With 13 victories and four defeats, Lakeview High School girls closed one of their most successful basketball seasons. The Lakeview misses compiled a total of 616 points to their opponents’ 339. Team members were centers Carolyn Peters, Wilma Tilden, Mary Henderson, Vera Marvins and Mary Jane Seagraves; guards Christine Kitchen, Bobbie Joe Henderson, Evelyn Bray, Janie Ruth Fairchild, Lydia Tilden and Harriet Pounds; and forwards Gertrude Martin, Lou Evan Reddich, Mary Roper and Kathryn Mellon.

60 years ago

Adele Moody presented her students in a piano recital held at her home on North Woodlawn Street in Winter Garden. Performers were James McKey, Susan Thompson, Ginger Thompson, Cindy Kannon, Sue Ann Starr, John McKey, Ellyn Kadel, Nancy Maguire, Michael Hurley and Leila Ann Bell.

55 years ago

The Ocoee Teen Council was making a drive to raise funds to carry on the work for teenage activities. They were selling cartons of matches each containing famous cooking recipes plus a free comb donated by the Gulf Life Insurance Co. Council members were Ray Ungara, Sandy Barnett, Lonnie Warr, Sherrell Dann, Kay Anderson, Brenda Watson, Carol Andersoon, Margaret Robbe, Pat Minor and Ronnie Hagen.

45 years ago

Boy Scout Troop 210 of Winter Garden announced Pete Wiley and Noel Griffith as the new scoutmaster and assistant scoutmaster. At a recent West Orange Scout Show, scouts recruited seven new prospects. The troop was sponsored by the First United Methodist Church of Winter Garden.

30 years ago

Letter to the editor: The article that appeared in your newspaper regarding an industrial plant in Windermere was apparently supposed to be an April Fool’s joke. But it was no joke at all. It was poor journalism that cost a lot of people wasted time, money and tremendous discomfort in already unstable times. Robert L. Kazaros, president, Kazco Communications Inc.

Letter to the editor: Being an immediate neighbor to the Bumby Point property, and having grown up in western Pennsylvania, I am extremely excited about the Wyandotte Company putting their plant next to our house. … I really miss the polluted air, the soot and the stench that was released by the steel mills, and the slimy feeling that one gets from swimming in the Alleghany. … George, you got me good. I thought the article was true for quite a while. … “ Karen Fay

20 years ago

The Jimmy Neutron Nicktoon Blast attraction opened at Universal Studios.


April 3, 1942

The Florida Public Service Company (“in the service of customer, community and country”) placed an advertisement in The West Orange News I n 1942 to discuss women’s rights.

“The American woman has made significant political, social and economic strides under the protection of the Republic. Women possess nearly half the private wealth in the United States — they own 40% of all real estate, 23% of all stock shares and 65% of all savings accounts. Women are the beneficiaries of 80% of all life insurance policies, receiving a billion dollars in annual benefits.

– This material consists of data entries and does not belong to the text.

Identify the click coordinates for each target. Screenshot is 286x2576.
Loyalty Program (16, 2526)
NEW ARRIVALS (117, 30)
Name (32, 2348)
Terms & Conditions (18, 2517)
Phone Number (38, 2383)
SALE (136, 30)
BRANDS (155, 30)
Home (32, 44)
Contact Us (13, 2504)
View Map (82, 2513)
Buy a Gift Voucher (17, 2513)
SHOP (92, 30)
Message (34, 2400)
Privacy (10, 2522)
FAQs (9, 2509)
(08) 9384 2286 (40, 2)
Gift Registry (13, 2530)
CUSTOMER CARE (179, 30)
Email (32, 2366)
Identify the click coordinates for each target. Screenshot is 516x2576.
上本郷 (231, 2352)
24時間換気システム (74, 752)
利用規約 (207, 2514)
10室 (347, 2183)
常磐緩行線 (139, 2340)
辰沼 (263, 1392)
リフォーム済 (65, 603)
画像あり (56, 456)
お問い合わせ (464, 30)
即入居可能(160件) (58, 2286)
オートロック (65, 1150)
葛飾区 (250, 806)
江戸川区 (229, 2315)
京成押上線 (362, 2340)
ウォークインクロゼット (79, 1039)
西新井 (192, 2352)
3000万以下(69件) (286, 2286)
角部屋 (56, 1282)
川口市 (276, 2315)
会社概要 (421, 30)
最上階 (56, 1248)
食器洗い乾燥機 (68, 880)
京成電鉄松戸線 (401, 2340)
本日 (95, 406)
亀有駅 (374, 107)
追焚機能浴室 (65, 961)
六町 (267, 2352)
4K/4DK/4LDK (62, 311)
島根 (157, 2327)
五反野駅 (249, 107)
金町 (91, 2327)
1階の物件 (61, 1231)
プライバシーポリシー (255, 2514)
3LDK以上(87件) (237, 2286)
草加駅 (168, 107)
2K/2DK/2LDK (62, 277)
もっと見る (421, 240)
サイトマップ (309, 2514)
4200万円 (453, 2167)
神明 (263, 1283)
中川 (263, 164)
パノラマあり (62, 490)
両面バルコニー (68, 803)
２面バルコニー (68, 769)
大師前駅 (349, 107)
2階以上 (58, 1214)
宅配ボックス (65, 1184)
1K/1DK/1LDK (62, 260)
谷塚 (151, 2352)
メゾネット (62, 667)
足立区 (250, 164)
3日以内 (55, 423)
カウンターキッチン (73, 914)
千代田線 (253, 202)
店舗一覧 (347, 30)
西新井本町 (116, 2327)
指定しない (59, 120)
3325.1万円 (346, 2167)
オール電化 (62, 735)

“They inherit about 60% of all estates. Their collective holdings exceed ($210 billion). Women spend more than three-fourths of all money spent for consumer goods.

“Whatever weaknesses our profit system of free business enterprise may have, it has been exceedingly generous to the American woman. Certainly she would not exchange the American way for some alien -ology or -ism that would turn back the clock of time to destroy the gains of her greatest century.

“In home, school, church, club, office, shop and at the ballot box, the influence of the American woman has become essential to the preservation of our way of life.”


Grace Mary Mather-Smith’s first birthday was celebrated in Oakland’s Speer Park 111 years ago. The photographer captured a scene in which just about every child living in Oakland had been invited to honor the little girl. Charles Fredric Mather-Smith and his wife, Grace, moved to Oakland from Chicago in 1908. They bought parcels of land in town and set up a homestead on North Tubb Street called Edgegrove Farms (no longer in existence), which eventually included a 28-room house. The generous pair eventually improved a park (Grace Park) situated on two blocks west of Town Hall, established the original West Orange Country Club on Avalon Road (the c. 1915 entryway survives) and contributed to improvements to Oakland’s black churches.

Grace is seen in front, holding her daughter.